▶ **Compiti da svolgere**:
a – Riassumi in un elenco puntato il paragrafo del testo sul progetto Biriciclabile che comincia con «La nostra esperienza ci ha mostrato», mantenendone i fatti principali.
b – Prosegui il testo sul progetto Biriciclabile dopo la sua ultima frase.

▶ **Testo da leggere**:
▬▬▬▬▬▬
Post n°14 pubblicato il 23 Settembre 2007 da Gipippa
 

“La mia identità
dipende in modo cruciale dalle mie relazioni dialogiche con altri.” 
(Taylor, 2005)*



 



 



La semplicità di questa frase stupisce quanto la sua
concretezza nell’ esperienza umana di ogni giorno. Con la forza di una verità
rivelata, ci mostra l’ovvietà del nostro essere esseri sociali, svelandoci una
delle chiavi di lettura più efficaci del nostro lavoro nel progetto
Biriciclabile, e in generale, dei rapporti che si costruiscono nella vita di
tutti i giorni.



La nostra esperienza ci ha mostrato come la connotazione
amicale del nostro gruppo (le persone abili e disabili che hanno iniziato questo
lavoro e ne fanno parte ad oggi) abbia significato la possibilità di creare
relazioni particolari, basate sullo scambio e la condivisione delle dinamiche di
gruppo. Basta pensare per esempio a questioni pratiche come il regolamento
interno scritto tutti insieme, la scelta dei turni o l’organizzazione di
incontri come nel caso del lavoro con gli Scout locali. Ma ancora di più, il
rapporto amicale diventa un valore aggiunto, nel confronto quotidiano con i
piccoli grandi problemi della scuola, delle relazioni amorose, i litigi, i
problemi, l’aiuto reciproco. Riconoscere a questi ragazzi il diritto di essere
normali, ha implicitamente valorizzato la fiducia sulla quale si sono costruiti
i rapporti. E questo a sua volta ci ha dato la possibilità di un confronto
dialogico, nel quale la messa in discussione delle categorie date, dei
comportamenti accettati e dei valori condivisi, hanno attivato un processo di
educazione informale continuo ed estremamente pratico. La partecipazione attiva
a questo percorso, ha restituito ad ognuno la possibilità di rielaborare la
propria identità, a partire dal proprio lavoro. La possibilità concreta di
mettersi alla prova, in un contesto in cui lo spazio e il tempo diventavano
funzionali alla persona, e non il contrario, ha restituito una dimensione
propria del vivere. In poche parole ha permesso ad ognuno di trovare il proprio
modo di essere e di esprimersi. Naturalmente questo va poi rivalutato alla luce
del peso di questa esperienza su ogni ragazzo, a partire dall’incisività
dell’intervento stesso, data dal rapporto quantitativo del tempo speso nel
progetto, con quello vissuto in altri contesti, e dalla particolare esperienza
biografica di ognuno, che modificano in modo importante le risposte
individuali. Ma anche il fatto di poter lavorare settimanalmente per un tempo
relativamente breve, ha rafforzato il carattere di gruppo e ha permesso di
valorizzare la diversità del nostro lavoro. La novità di potersi sentire
coinvolti e responsabili è diventata un appuntamento da non perdere. E la
partecipazione e la condivisione sono diventati i veri strumenti di
un’educazione alla normalità, che ha coinvolto tutte le persone che hanno
orbitato nel progetto. Perché come ho sentito dire da più parti, visto da
vicino nessuno è normale. Ma come aggiungerei io, visti da vicino tutti abbiamo
il desiderio di sentirci normali, accettati e soddisfatti di noi stessi.
▬▬▬▬▬▬
▶ **Contenuto del dataset**:
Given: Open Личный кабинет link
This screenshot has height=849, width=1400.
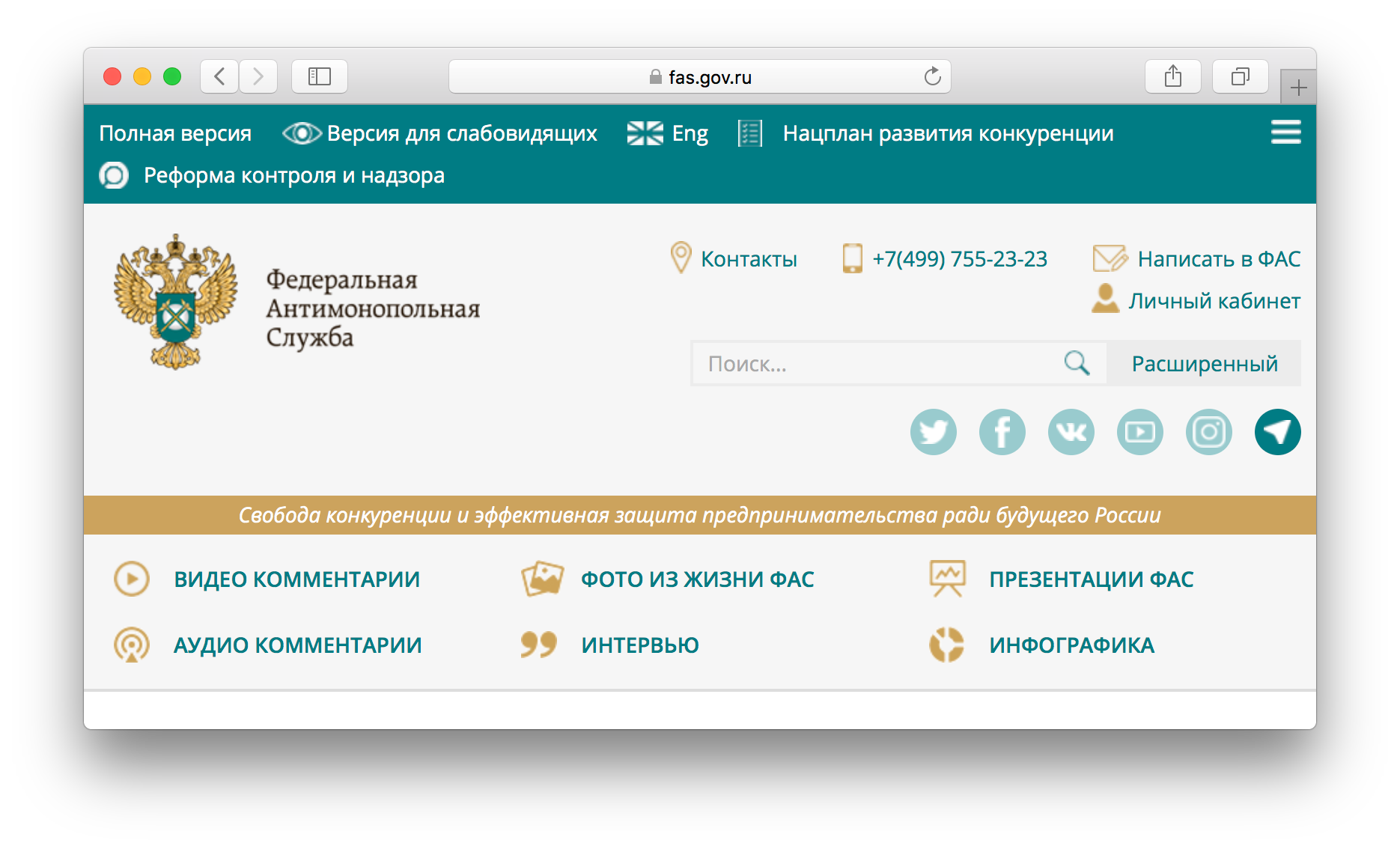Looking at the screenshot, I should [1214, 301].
▬▬▬▬▬▬
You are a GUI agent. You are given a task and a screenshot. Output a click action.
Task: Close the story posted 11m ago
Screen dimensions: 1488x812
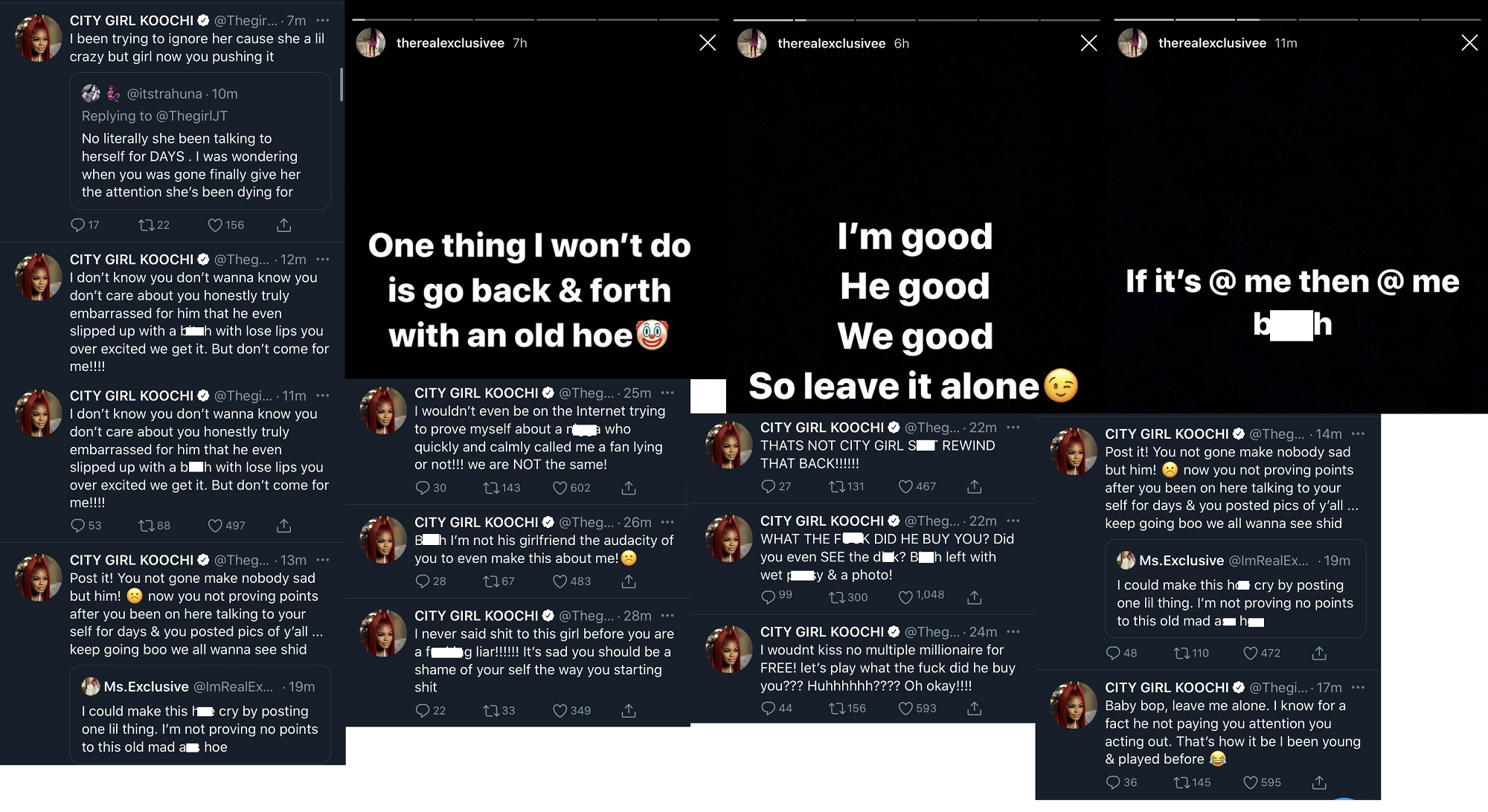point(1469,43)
▬▬▬▬▬▬
▶ **Risultati per compito**:
a –
- Il carattere amicale del gruppo (le persone abili e disabili che hanno avviato il lavoro e ne fanno ancora parte) ha permesso di creare relazioni basate sullo scambio e sulla condivisione delle dinamiche di gruppo. Ne sono esempi il regolamento interno scritto insieme, la scelta dei turni e l'organizzazione di incontri, come quelli con gli Scout locali.
- Il rapporto di amicizia è un valore aggiunto nell'affrontare ogni giorno i problemi della scuola, le relazioni amorose, i litigi e l'aiuto reciproco.
- Riconoscere ai ragazzi il diritto di essere normali ha valorizzato la fiducia alla base dei rapporti. Ha anche aperto un confronto dialogico che, mettendo in discussione categorie, comportamenti e valori, ha avviato un'educazione informale continua e molto pratica.
- La partecipazione attiva ha permesso a ciascuno di rielaborare la propria identità a partire dal proprio lavoro. Ognuno ha potuto mettersi alla prova in un contesto in cui spazio e tempo erano al servizio della persona, trovando il proprio modo di essere e di esprimersi.
- Questo effetto va valutato alla luce del tempo che ogni ragazzo ha passato nel progetto rispetto ad altri contesti e della sua storia personale.
- Lavorare ogni settimana per un tempo relativamente breve ha rafforzato il gruppo e valorizzato la diversità del lavoro. Sentirsi coinvolti e responsabili è diventato un appuntamento da non perdere.
- Partecipazione e condivisione sono diventate gli strumenti di un'educazione alla normalità per tutte le persone coinvolte. Visto da vicino nessuno è normale, ma tutti desiderano sentirsi normali, accettati e soddisfatti di sé.

b –
 



Ora vorrei aprire in qualche modo la discussione chiedendo
se noi possiamo o meno definirci educatori, e in che senso. Personalmente
ritengo che tutte le persone che hanno gestito l’officina e il servizio di
prestito, abbiano ricoperto questo ruolo, in quanto esempio, riferimento, ma
allo stesso tempo facilitatori, giudici e arbitri delle dinamiche di gruppo. Il
fatto di avere in mente un percorso, di conoscere i limiti e le difficoltà dei
ragazzi, e di mettere alla prova sé stessi e loro, di sfidare il concetto
proprio di normalità, di mettere in discussione le categorie e il metro di
giudizio, ci ha resi molto più educatori di quanto magari non avremmo voluto.
Naturalmente poi ognuno ha avuto un ruolo diverso nei confronti dei ragazzi, e
quindi una diversa presa su di loro, il che ha fatto variare notevolmente
l’efficacia degli interventi. Ma ciò in fondo succede anche all’interno di un
gruppo di amici, come di una famiglia. Per cui la mia risposta è si, siamo
educatori fin dove lavoriamo e ci impegniamo per costruire un vivere comune,
delle regole e dei valori nei quali rispecchiarci. Questo non vuol dire che
salveremo qualcuno o che possiamo guarire qualcun altro, ma al limite che
cercheremo di trovare il modo per farlo sentire un po’ più normale.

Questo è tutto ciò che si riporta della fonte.